Benjamin: Let me [00:02:30] maybe rewind a bit more, and frame why I think this kind of business needs to exist. We’re very early in actually trying to build it, and we don’t really know the final form that it’s going to take. I can tell you why I think these kinds of businesses should exist. I can tell you what we’re doing right now. I don’t know if that’s what we’re going to eventually be doing.
I think the main reason that we’re doing this business is because we realize something fundamental about the economics of Ethereum, which is when you democratize financial [00:03:00] engineering, people are going to do a lot of financial engineering, right? When you let people kind of program and whip up any kind of financial contract with almost no overhead, people are just going to do a lot of that. There are going to be a lot, a lot, a lot of assets.

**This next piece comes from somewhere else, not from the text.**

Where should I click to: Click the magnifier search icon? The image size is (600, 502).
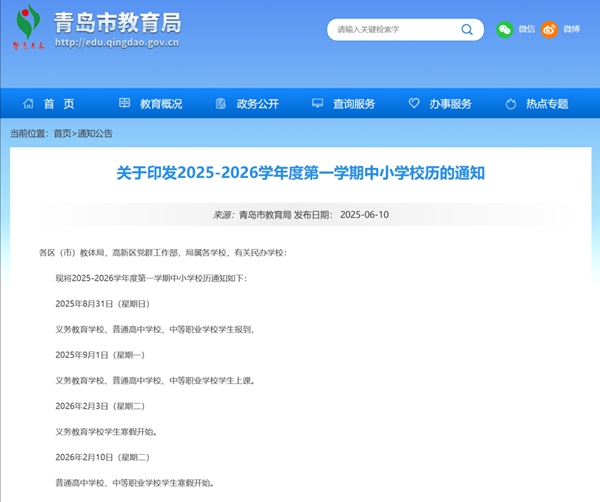[x=467, y=30]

An analogy I use sometimes is, look at how many tweets there are relative to how many newspaper articles there were. Look at how many YouTube videos there are relative to how many TV programs there were. There are [00:03:30] orders of magnitude increase in the number of these things that you get when you just let anyone create one. I think we’re going to see the same thing. We are seeing the same thing happen on Ethereum, or the same thing will happen on any platform like Ethereum, which is when you make it very cheap and very accessible to do this stuff, people are going to do a lot of it.
So, we’re going to see this many orders of magnitude increase in the number of assets that exist, from a world today of maybe tens of thousands of liquid securities globally to a world of [00:04:00] potentially tens of millions or hundreds of millions of securities.
I think the problem is that when you go to a world that has tens or hundreds of millions of securities in it, it becomes very challenging to make all of those liquid enough simultaneously that people can interact with them. I think it’s also the case that in this world, there’s a much more frequent need to switch between assets, right?
If you think that these utility tokens are going to proliferate, and you’re going to actually need to [00:04:30] own these tokens to interact with applications, you may have a need to use multiple currencies—maybe even dozens of currencies—daily to interact with all the things that you interact with. So, you have both this growth in the number of assets that exist, and then also the number of times people have to switch between them, and you have this real exponential growth in demand for liquidity and liquidity providers.
Clay: When did you first detect that liquidity was a [00:05:00] problem? When did it occur to you that this problem needed a solution?
Benjamin: It’s kind of theoretical. This is the first principle analysis of Ethereum, which is it’s cheap to make stuff, people are going to make a lot of stuff, people are going to have to switch between those things that they make. Who’s going to facilitate that? How is it going to happen? I just anticipate that it will become more and more of a problem as there are more and more of these assets that are being created.
I think we’re kind of right in the knee of the curve right now in terms of going [00:05:30] from maybe 10 tokens that people know about to 100 tokens that people are aware of to thousands or hundreds of thousands of tokens.